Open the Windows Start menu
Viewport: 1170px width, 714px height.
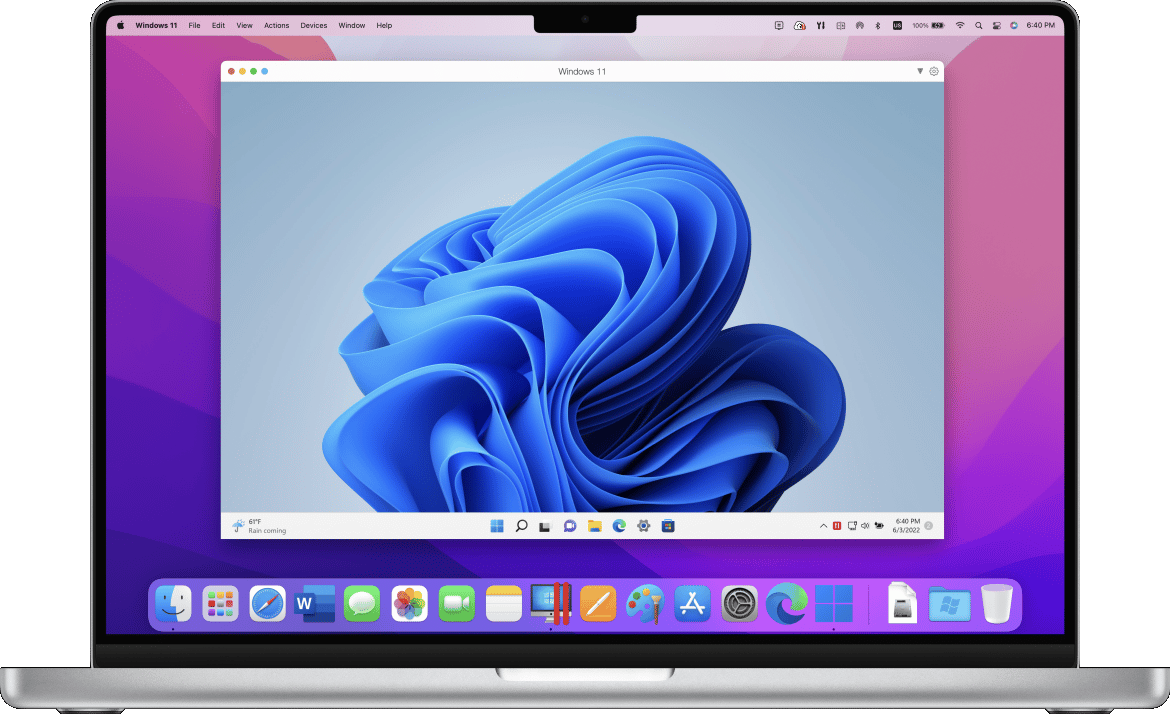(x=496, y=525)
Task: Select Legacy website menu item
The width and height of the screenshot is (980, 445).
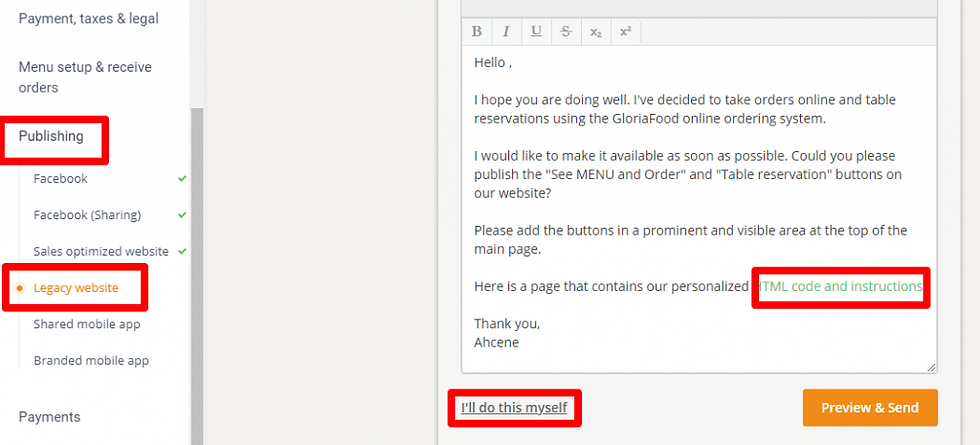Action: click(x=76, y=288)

---------------

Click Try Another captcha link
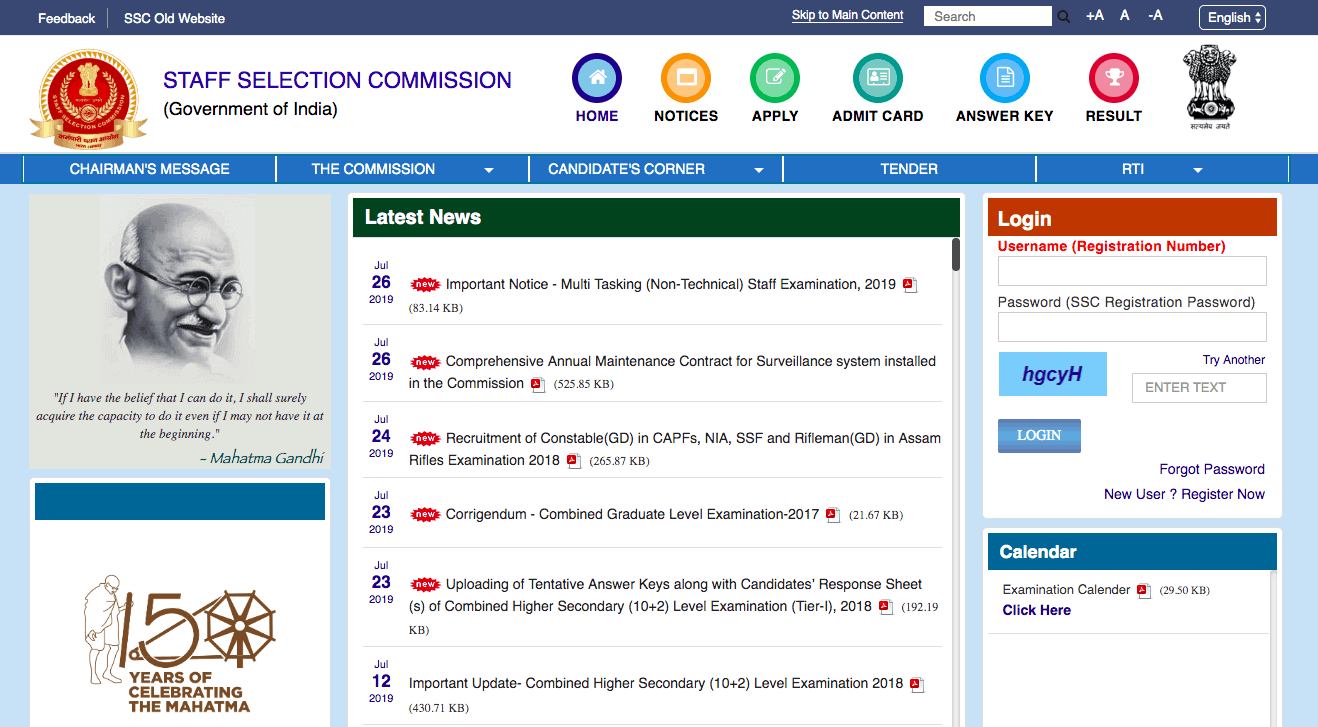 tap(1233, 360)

---------------

> _Instructions for the task_
All the lines that hold the word "menu" must appear in the answer, copied from the records.

> _Written solution_
Open the Windows Start menu
Task: Select Legacy website menu item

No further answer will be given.